Some states, like California, have instituted laws to protect outdoor workers from the risk of wildfire smoke, but this isn’t the case everywhere. Therefore, it is crucial for claimants to understand how different state laws can impact outcomes. For claims related to people and their health, environmental professionals often sample the indoor air with specialized meters to determine if a workplace has levels of smoke particles and various other toxic contaminants deemed safe by authorities. The EPA also produced its own app, called AirNow, which shows known airborne pollution levels throughout the U.S. and is a fantastic mobile-based tool for people to leverage when making travel or outdoor activity decisions or for businesses conducting outdoor projects in an area potentially impacted by smoke pollution.

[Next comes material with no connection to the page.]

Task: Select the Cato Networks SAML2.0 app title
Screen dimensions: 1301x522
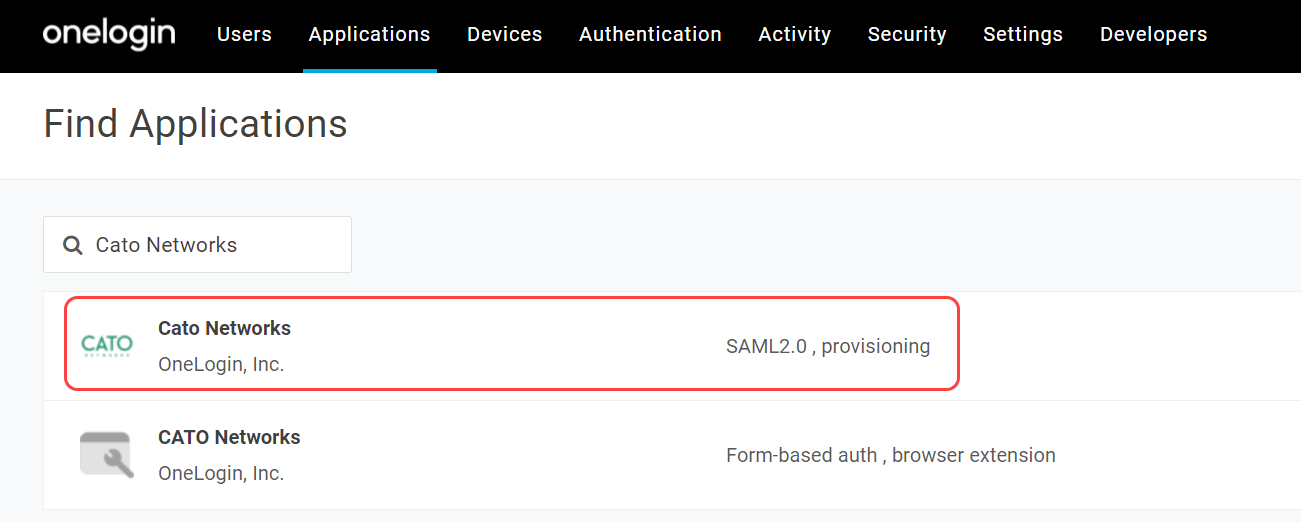Action: click(224, 328)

The potential damage caused by wildfire smoke extends beyond just people. The very same solid soot, char, ash and various chemicals in the air also can impact properties and their contents. This includes everything from causing unpleasant odors and some minor, cleanable dust deposition to extreme and more rare cases, where the fire is adjacent and potentially causes selective physical damage to an interior or exterior, where the smoke is also particularly thick or corrosive. In this most recent smoke surge in the Northeast from far distant fires, the EPA does not foresee long-lasting health impacts for most healthy people. People more vulnerable to smoke must take additional steps to limit exposure.


Claims professionals for the most part recommend cleaning and deodorization, if necessary, for impacted structures and contents since wildfire smoke typically does not permanently damage most materials. Claims professionals can provide helpful and value-added advice to the insured, but the level of any assessment, testing or supplemental cleaning would be based on policy coverage.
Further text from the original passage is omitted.